Silence, Listening: Good morning John Cage and Nancy; Bon matin
There is something about the sound of the/this morning that has waken me up. In the ‘silence’ I better hear the sounds of the house. Et les murmures dans ma tête. Silence helps to better hear inside and to listen out with more awareness. Today I am open to the world. This is not always possible. I am thinking that this is art.
To art, then, is to live fully. To be fully alive. This morning I am awake. I want to be awake. It is not that I cannnot sleep. Like that desire to make art that fills us not always but at the best of times.
It will be a good day, a full glass, a sunrise. All those things that we find comfort in, those expected things that make the rituals of life not only livable but pleasurable.
It is still dark out. But that does not matter. I feel the colour. I want colour like art in life.

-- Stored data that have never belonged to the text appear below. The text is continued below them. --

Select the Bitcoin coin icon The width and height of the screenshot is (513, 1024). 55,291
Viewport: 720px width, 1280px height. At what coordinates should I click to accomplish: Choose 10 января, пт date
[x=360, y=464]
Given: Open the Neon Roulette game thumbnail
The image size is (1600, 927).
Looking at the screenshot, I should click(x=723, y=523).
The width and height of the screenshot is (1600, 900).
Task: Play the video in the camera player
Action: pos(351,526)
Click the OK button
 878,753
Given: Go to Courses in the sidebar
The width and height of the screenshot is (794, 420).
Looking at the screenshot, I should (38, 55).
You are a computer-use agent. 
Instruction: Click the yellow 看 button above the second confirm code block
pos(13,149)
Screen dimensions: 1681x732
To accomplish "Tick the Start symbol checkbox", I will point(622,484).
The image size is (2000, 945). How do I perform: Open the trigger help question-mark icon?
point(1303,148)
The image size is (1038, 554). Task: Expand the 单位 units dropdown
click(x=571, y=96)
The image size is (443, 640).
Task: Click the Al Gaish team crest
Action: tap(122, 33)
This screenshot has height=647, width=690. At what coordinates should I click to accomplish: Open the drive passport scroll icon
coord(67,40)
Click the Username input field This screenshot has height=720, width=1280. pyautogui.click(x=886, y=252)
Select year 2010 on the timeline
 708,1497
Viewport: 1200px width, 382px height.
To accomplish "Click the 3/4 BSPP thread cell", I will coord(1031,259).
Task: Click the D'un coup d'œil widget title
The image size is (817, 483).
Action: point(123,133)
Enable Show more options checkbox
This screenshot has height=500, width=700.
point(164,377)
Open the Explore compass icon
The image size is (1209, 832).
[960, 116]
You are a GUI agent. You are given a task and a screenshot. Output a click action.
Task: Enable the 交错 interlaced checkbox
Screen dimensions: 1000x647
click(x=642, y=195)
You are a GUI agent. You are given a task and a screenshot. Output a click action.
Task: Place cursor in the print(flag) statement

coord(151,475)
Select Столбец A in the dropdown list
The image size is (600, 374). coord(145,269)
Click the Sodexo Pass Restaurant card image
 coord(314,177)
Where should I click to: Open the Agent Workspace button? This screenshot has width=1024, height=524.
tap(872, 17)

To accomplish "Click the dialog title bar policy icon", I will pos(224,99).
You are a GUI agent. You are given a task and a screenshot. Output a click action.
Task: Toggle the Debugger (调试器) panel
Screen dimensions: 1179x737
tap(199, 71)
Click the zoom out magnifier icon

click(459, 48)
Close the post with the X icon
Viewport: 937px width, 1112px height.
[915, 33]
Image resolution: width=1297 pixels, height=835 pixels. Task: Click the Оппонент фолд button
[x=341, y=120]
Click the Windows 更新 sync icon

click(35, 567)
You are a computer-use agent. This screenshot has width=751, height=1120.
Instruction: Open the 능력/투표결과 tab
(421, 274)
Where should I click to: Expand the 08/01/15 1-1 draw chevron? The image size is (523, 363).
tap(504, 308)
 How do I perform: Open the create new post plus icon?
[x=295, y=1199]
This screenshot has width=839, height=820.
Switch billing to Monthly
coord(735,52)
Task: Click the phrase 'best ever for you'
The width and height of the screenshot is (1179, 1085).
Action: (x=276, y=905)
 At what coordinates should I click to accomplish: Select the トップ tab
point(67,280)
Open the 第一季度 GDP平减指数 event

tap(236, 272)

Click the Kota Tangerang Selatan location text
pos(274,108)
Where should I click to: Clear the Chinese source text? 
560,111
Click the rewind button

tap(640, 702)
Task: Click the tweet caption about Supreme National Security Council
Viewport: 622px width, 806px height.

In an interview (listen http://art113.blogspot.com/2008/03/john-cage-on-listening.html ) the belated sound artist John Cage spoke about the sounds of the city, how silence, if we stop to listen, is the noise always enveloping us. But I think that it’s inside us too. That silence (like sound) fills us. And this reminds me of my reading of the book À l’écoute (2002) by Jean-Luc Nancy (read http://www.amazon.fr/l%C3%A9coute-Jean-Luc-Nancy/dp/2718605979). He reminds us that listening isn’t just a communicative and linguistic act but that it’s something that we feel with-in the body. So outside (Cage) and inside (Nancy). Following this logic, it’s easy, I think, to understand how the hills could be alive with the sound of music but too that music grooves in the heart.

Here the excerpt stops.